OPERAZIONE MOLTO INVASIVA L'operazione è piuttosto invasiva. Viene praticato un foro nel cranio, attraverso il quale passano dei microelettrodi e con un sistema di coordinate in 3 dimensioni vengono guidati fino al posizionamento nel sub-talamo sinistro e nel sub-talamo destro, »disturbando un circuito patologico che si è creato a determinate frequenze«, causa dei sintomi del Parkinson. A controllare i microelettrodi ci pensa una centralina miniaturizzata impiantata sotto pelle nel torace e le cui batterie hanno un'autonomia di 8-9 anni.
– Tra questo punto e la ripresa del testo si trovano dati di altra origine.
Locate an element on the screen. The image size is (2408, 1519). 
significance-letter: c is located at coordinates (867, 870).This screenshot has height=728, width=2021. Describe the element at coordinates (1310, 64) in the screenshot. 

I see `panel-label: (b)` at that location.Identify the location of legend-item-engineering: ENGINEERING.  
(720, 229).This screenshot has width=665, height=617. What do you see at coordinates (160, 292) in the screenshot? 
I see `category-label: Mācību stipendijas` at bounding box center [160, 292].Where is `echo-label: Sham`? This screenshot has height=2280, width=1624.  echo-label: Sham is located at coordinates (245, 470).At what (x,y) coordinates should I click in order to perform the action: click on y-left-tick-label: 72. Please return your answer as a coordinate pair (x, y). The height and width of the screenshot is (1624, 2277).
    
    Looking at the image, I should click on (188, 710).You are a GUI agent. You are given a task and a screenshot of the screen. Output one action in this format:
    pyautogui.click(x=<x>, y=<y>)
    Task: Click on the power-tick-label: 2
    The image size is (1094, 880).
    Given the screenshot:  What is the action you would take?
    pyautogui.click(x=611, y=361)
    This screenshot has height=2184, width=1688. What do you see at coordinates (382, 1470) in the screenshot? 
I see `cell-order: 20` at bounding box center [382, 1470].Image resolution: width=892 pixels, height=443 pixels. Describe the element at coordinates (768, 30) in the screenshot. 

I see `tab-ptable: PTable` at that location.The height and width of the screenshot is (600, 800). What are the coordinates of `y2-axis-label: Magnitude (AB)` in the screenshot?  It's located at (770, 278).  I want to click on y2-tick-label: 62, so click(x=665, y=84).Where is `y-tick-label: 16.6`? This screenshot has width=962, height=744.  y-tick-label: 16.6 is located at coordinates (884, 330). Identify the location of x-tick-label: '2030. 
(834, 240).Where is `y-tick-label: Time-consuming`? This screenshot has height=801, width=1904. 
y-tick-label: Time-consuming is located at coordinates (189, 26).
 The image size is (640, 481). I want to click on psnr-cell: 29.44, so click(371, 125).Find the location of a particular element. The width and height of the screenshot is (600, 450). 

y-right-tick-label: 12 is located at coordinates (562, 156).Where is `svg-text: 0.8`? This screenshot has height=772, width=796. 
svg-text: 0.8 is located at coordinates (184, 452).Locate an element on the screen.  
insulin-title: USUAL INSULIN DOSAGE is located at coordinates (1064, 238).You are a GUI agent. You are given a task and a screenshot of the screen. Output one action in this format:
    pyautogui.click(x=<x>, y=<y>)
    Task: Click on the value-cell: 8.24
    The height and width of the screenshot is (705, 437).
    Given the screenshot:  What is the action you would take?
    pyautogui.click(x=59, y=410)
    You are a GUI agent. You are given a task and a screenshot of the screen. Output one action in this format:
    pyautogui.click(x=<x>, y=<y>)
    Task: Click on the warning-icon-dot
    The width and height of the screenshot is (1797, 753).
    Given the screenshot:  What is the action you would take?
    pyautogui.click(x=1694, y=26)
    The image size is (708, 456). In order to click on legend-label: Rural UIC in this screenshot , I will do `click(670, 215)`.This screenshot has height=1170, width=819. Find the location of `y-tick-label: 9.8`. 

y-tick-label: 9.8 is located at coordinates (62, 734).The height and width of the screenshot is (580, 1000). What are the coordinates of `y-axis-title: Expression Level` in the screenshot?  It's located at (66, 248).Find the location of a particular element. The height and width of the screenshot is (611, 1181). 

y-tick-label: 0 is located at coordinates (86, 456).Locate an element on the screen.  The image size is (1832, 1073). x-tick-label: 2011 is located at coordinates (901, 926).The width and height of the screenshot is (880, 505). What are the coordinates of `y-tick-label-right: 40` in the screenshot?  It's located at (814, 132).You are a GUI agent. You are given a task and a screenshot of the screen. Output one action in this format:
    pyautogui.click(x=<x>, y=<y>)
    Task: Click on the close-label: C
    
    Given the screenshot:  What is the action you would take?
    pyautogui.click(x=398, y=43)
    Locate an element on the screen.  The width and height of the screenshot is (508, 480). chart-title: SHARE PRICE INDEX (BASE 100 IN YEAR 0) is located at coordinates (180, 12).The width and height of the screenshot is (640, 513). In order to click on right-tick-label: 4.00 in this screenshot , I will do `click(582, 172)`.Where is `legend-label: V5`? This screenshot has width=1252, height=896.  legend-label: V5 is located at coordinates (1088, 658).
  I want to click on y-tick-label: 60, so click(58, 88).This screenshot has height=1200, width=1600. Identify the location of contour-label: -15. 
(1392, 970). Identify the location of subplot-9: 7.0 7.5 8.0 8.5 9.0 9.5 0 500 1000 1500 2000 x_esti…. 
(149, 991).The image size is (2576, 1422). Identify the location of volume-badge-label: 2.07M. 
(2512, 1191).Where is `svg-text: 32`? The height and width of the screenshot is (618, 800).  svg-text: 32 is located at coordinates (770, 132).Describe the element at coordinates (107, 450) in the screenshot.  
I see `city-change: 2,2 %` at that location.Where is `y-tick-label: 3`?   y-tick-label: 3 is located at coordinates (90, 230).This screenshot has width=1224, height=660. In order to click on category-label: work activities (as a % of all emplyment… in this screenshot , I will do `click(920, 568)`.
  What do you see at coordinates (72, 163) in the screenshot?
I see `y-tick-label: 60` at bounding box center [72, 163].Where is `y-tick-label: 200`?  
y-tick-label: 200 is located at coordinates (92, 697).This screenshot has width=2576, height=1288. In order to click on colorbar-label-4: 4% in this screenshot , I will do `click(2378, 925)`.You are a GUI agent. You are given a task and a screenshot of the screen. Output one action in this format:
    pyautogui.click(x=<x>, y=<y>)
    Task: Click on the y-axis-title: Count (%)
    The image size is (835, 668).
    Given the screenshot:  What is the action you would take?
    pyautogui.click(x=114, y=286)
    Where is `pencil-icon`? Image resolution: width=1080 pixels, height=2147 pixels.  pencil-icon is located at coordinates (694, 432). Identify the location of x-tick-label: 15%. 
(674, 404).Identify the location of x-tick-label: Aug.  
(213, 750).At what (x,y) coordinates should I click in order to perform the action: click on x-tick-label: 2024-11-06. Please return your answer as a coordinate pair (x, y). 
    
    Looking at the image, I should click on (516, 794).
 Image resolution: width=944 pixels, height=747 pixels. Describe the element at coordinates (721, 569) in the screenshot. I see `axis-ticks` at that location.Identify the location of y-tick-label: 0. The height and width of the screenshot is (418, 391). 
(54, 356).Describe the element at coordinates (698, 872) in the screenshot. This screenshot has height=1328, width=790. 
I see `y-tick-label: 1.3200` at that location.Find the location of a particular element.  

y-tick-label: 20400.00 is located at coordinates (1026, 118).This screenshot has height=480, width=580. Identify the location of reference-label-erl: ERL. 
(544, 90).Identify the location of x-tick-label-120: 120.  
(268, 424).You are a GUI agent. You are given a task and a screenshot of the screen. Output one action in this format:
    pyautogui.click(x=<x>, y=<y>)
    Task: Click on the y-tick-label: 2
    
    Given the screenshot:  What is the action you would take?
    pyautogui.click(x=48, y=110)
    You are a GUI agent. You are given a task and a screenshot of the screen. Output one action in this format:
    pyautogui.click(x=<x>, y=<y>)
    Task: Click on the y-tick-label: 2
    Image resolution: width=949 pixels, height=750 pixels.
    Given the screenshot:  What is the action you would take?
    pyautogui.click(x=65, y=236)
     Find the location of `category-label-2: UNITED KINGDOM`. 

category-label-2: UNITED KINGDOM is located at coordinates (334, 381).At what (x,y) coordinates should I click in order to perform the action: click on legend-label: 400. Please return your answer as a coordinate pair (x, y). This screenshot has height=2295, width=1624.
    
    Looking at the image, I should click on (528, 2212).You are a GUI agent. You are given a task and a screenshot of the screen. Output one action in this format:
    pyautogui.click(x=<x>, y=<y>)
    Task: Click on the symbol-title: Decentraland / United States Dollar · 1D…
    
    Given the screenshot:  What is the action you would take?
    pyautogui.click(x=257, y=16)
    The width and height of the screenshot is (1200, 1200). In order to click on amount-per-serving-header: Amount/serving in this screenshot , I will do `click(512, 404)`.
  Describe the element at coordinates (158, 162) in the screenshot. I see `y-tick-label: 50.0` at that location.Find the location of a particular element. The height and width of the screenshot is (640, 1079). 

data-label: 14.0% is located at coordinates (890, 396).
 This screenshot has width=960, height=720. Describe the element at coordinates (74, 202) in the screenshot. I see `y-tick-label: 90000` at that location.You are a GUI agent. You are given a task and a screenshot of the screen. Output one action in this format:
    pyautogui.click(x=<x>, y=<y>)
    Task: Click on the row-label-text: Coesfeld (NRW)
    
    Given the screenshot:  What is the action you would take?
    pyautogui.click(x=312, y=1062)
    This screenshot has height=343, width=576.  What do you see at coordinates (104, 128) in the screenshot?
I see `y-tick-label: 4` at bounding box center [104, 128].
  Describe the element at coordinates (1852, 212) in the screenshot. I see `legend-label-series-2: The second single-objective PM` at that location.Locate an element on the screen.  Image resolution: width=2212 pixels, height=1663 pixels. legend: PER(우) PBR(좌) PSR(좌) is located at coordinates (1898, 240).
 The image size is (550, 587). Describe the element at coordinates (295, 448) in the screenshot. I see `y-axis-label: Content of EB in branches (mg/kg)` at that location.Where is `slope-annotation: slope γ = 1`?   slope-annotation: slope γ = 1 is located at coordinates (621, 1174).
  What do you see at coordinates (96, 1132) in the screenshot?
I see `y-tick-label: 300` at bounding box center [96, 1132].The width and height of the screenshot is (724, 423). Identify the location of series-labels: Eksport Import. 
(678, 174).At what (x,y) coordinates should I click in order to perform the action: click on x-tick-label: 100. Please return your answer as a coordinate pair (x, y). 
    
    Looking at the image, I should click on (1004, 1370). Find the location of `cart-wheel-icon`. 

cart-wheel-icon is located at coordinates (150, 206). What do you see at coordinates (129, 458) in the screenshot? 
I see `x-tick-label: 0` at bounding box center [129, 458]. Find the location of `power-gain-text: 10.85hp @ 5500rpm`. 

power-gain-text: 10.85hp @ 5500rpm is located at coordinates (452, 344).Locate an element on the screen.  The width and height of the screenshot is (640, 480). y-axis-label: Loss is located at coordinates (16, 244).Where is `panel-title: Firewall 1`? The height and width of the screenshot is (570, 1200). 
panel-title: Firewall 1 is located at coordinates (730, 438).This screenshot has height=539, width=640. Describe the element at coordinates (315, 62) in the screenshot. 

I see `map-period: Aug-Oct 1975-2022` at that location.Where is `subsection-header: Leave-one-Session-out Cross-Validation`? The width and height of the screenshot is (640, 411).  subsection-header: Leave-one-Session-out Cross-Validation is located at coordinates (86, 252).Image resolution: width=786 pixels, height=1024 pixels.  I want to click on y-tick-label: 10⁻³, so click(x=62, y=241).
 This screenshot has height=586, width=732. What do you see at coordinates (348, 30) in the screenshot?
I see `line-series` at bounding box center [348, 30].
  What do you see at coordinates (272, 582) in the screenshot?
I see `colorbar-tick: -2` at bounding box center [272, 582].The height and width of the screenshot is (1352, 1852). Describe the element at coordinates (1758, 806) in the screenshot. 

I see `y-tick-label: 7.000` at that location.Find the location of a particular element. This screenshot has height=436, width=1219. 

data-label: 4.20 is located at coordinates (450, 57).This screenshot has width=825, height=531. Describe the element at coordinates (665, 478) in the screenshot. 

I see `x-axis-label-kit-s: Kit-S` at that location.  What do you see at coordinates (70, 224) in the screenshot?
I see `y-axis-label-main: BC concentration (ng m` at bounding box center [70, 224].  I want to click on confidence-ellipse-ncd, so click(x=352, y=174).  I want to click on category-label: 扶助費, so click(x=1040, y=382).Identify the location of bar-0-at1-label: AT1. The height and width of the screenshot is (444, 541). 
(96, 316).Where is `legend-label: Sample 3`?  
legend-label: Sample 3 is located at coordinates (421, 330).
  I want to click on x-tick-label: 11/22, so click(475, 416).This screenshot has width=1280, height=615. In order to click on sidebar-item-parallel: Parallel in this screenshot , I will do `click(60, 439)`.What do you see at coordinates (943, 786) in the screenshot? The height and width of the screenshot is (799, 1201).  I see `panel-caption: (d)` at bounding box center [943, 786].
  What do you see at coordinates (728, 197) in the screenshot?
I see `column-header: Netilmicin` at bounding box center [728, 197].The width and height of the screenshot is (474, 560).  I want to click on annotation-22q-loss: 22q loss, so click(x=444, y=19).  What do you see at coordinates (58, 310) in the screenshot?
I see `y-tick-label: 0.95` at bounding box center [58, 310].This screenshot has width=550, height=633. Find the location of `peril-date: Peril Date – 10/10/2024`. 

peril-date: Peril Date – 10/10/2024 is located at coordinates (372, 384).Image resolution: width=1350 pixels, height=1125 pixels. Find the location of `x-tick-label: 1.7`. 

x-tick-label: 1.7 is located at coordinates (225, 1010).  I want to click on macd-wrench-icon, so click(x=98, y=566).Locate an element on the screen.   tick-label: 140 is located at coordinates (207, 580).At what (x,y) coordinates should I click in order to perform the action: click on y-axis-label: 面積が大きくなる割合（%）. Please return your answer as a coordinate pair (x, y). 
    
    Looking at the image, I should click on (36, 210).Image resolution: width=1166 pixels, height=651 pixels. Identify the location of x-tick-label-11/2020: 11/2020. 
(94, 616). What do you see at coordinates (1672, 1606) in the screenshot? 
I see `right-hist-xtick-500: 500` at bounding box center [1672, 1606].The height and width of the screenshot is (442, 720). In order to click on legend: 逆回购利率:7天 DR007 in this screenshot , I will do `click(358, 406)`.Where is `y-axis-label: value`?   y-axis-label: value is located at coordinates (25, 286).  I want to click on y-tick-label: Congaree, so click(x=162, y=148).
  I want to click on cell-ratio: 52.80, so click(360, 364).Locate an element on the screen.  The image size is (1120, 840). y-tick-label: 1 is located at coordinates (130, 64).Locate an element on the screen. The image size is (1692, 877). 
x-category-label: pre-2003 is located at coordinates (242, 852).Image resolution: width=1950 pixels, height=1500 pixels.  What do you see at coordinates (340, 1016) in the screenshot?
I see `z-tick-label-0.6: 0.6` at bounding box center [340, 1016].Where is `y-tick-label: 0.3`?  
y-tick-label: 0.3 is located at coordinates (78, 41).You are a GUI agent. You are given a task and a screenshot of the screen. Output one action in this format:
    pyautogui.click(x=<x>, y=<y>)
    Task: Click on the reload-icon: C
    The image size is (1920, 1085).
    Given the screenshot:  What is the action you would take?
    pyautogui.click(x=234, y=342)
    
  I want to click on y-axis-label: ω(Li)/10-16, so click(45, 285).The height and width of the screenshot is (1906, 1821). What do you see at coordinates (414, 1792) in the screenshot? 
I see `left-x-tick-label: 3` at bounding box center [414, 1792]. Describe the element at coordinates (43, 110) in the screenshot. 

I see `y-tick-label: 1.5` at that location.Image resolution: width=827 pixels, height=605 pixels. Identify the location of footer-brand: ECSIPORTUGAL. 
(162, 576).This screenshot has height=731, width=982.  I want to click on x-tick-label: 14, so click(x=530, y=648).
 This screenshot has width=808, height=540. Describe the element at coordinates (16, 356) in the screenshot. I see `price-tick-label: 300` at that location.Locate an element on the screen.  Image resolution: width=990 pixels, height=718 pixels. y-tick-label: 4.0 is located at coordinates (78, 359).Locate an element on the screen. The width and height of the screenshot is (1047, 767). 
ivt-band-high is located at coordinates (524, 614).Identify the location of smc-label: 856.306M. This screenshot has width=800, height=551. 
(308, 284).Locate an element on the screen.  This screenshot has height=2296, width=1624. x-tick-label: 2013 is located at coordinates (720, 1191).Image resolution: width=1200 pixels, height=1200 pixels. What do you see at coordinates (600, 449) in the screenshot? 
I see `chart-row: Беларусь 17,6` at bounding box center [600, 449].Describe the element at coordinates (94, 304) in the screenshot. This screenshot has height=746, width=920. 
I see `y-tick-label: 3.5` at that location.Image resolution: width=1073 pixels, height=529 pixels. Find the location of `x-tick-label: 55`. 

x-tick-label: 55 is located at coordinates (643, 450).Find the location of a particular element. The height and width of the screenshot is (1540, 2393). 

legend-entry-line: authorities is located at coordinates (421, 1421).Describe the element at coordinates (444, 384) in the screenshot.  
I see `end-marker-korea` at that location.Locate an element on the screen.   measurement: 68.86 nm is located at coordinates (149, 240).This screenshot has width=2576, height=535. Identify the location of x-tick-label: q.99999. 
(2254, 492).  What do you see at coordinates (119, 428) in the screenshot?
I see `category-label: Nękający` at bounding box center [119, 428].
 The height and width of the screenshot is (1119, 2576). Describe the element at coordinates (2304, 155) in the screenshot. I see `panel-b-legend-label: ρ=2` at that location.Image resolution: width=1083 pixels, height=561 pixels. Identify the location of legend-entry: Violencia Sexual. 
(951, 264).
Una centralina esterna, poi, controlla lo stimolatore sottocutaneo. I pazienti che convivono con questa sorta di pacemaker nel cervello riescono ad abbassare significativamente la quantità di farmaci, anche se, in base ad alcuni studi randomizzati condotti a 5 anni dall'operazione, con il passare degli anni, gli effetti si attenuano e ritornano i sintomi della malattia. La DBS, negli ultimi anni è stata applicata con successo anche nel trattamento della sindrome di Tourette, nell'epilessia, nella depressione e in alcuni casi di distonia ma Pastore invita alla prudenza sulla diffusione estrema di questa terapia che, in alcune sperimentazioni condotte in Canada e riportate dalla letteratura scientifica ha mostrato risultati sorprendenti sul miglioramento delle capacità mnemoniche. »Sono certo che il futuro della cura del Parkinson passerà attraverso la terapia farmacologica o le cellule staminali - conclude - ma non è allettante un preoccupante ritorno alla psicochirurgia«.